Binge drinking: the quiet killer of college students

Vincent Johnson

Catherine Bath, the executive director of Security On Campus, Inc., spoke at a journalism class last Thursday about the dangers of binge drinking.

“Anyone who says there isn’t a party when there is no alcohol is an alcoholic,” said Catherine Bath, executive director of Security On Campus, Inc.

In particular, Bath talked about her 20-year-old son, who died from heavy alcohol consumption, known as binge drinking.

“What makes me tick is that in seven years since my son died, I think about why he made that choice,” Bath said. “Why are almost half of college students in the country making the choice to drink that way?”

Bath spoke emotionally and intently about the problem confronting many Villanova students.

Coincidentally, she gave the talk during Alcohol Awareness Week on campus and at the start of Homecoming, a weekend of traditionally heavy-drinking.

“It’s hard to stay sober if you are at a party,” said Greta Holmgren, a junior nursing major. “So some drink only to get buzzed, some to get drunk, but there are others who drink to black out. I think this is a major problem.”

Only having a drink or two is okay; the problem begins when an individual hits drink number four, Bath said.

Five or more drinks in a row for a male, and four or more for a female is considered binge drinking, according to the National Institutes of Health.

This style of heavy, binge drinking is what caused Bath’s son Raheem, a junior at Duke University, to die in 1999 from aspiration pneumonia.

“People don’t know the many ways that they can die from alcohol,” Bath said. “They say to themselves: it won’t happen to me. My son didn’t want to die, but there are a lot of accidents.”

Bath joined Security on Campus, a national group based in King of Prussia, after her son’s death seven years ago.

Sixty-one percent of college students drink, and 31 percent meet the criteria for alcohol abuse, according to a report from the National Institute on Alcohol Abuse and Alcoholism.

Ignorance about the dangers of drinking can lead to tragedy, according to Bath. This ignorance often begins with parents, who don’t know what takes place on their child’s campus. Some are completely unaware, while others are confident their children will act responsibly. The decisions that students make are often reflective of their childhood, according to Bath, who advocates teaching children about the dangers of drinking as early as age four.

“Writing on a child’s heart is like writing on stone,” Bath said. “When you wait until 16 or 17, it is like writing on water. Once they get sucked into being brainwashed by society, it will be too late.”

People who wait until their 20s to begin drinking are less likely to become addicts, according to Bath.

But teenage drinking is a temptation that many find hard to resist.

“Drinking is such a social phenomenon,” Jon Wells, a junior sociology major, said. “It is such a big part of the culture, so it is easy for people to get involved.”

It takes an evolved person to rise above the temptations of drugs and alcohol, according to Bath. But Wells, a non-drinker, doesn’t view himself as being any better than anyone else.

“I am able to blend,” he said. “I don’t drink, but I still have a good time. I don’t think I’m stronger, I just have a different way of living.”

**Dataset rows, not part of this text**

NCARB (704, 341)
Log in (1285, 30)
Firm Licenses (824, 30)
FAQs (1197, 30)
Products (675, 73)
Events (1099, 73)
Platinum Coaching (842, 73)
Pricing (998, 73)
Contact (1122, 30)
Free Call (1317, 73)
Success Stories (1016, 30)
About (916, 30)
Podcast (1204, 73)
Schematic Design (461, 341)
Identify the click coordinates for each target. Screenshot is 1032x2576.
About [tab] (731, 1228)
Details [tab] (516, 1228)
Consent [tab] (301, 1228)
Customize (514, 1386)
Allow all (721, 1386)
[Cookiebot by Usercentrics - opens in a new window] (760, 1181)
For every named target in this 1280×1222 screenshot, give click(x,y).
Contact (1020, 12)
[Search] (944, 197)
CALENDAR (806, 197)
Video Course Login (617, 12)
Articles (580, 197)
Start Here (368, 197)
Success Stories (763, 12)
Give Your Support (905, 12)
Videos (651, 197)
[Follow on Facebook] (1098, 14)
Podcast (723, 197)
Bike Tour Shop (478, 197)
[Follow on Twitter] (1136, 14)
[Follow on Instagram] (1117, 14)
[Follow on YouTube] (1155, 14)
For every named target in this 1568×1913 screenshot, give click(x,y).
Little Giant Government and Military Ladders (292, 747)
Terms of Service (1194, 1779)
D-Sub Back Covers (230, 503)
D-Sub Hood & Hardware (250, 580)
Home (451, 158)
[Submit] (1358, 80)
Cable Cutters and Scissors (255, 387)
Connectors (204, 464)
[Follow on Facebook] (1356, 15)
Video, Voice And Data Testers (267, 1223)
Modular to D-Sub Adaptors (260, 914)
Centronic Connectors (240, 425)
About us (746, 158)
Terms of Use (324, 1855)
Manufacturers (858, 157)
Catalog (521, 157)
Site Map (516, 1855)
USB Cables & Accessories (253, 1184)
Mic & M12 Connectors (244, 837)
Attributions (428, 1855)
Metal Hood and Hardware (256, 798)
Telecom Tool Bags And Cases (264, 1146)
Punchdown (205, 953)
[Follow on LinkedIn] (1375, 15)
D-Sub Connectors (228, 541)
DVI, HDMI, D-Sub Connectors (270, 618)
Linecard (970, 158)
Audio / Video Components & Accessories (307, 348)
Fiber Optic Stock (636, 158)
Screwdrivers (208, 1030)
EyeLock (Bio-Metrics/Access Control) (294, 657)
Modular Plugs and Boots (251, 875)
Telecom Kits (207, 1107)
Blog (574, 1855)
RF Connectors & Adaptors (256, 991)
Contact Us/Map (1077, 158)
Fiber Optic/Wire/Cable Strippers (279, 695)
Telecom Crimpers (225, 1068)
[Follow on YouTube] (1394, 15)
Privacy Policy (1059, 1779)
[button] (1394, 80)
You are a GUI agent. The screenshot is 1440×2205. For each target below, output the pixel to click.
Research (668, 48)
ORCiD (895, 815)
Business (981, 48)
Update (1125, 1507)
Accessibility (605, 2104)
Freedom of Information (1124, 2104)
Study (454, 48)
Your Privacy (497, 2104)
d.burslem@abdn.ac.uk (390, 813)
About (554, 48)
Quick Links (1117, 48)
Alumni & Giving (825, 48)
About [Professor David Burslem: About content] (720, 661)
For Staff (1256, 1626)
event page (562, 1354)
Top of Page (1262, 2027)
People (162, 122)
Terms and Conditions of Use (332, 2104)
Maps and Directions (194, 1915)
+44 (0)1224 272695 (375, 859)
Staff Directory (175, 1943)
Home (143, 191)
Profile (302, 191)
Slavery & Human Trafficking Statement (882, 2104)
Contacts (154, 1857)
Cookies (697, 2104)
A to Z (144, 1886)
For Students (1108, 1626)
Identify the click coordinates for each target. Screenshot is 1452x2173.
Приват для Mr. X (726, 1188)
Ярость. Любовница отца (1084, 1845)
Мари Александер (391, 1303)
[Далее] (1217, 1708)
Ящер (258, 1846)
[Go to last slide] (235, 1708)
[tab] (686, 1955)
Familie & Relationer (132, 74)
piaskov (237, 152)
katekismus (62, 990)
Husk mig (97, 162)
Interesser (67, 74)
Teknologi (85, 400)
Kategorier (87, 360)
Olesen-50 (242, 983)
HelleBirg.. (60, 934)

Some students feel that Villanova’s campus is relatively calm in terms of its drinking atmosphere.

“Villanova is laid back and chill,” Holmgren said. “You don’t hear about any big parties because of the strictness of the University. It is mostly beer pong and just hanging out. I personally like it, because I don’t consider big parties to be much fun.”

Villanova was the first university to use AlcoholEdu for students, and the University has also expressed interest in having an effective way to educate parents about drinking, according to Bath.

She mentioned the problem of parents supplying students with alcohol to drink in their apartments or residence hall rooms. Villanova RAs are instructed to monitor such activity.

In addition to RAs, Public Safety plays an important role in enforcing the alcohol policy. Officers patrol campus on foot, bike and car. They strictly monitor residence halls to ensure that underage students are not bringing in alcohol. While Villanova works hard to control drinking on campus, many students still binge.

When asked to discuss their habits, students were hesitant, often refusing to give interviews, and when they did, they avoided explicit conversation about their personal habits. Arthur Lucien, a junior economics major, suggested that heavy drinkers aren’t really having fun.

“When you drink hard or black out, you assume you’ve had fun,” Lucien said. “But how do you really know? It doesn’t add up that not remembering what you did is equated with having fun.”

However, some students do realize they will have to control themselves once they begin working.

“Drinking can help social situations in the working environment, but it can hinder someone’s job if they get completely wasted around co-workers,” said Andrea Appin, a sophomore communication major.

Experts say that people should find a healthy balance between work and play, but Bath suggests that people’s lives would be better if they left alcohol alone altogether.

“The world would be a better place if people weren’t using alcohol and drugs,” she said.